### RECORDS PROVIDED
========================================
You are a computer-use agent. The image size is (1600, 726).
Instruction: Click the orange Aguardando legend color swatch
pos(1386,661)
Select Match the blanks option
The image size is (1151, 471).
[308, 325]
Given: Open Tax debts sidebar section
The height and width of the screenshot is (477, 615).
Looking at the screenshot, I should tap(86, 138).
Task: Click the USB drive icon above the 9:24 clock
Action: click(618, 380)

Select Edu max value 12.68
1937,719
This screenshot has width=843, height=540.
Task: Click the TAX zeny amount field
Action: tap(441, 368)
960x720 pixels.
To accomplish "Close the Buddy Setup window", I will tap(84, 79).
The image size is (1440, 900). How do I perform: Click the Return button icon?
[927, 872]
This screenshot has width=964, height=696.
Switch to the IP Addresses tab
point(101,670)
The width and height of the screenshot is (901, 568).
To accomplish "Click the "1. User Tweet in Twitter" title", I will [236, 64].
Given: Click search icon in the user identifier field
========================================
### DESCRIPTION OF THE TASK
The answer must consist of the lines from the one with "Switch to the IP Addresses tab" through the final line of the entries above, exactly as they are, and nothing else.

### WRITTEN ANSWER
Switch to the IP Addresses tab
point(101,670)
The width and height of the screenshot is (901, 568).
To accomplish "Click the "1. User Tweet in Twitter" title", I will [236, 64].
Given: Click search icon in the user identifier field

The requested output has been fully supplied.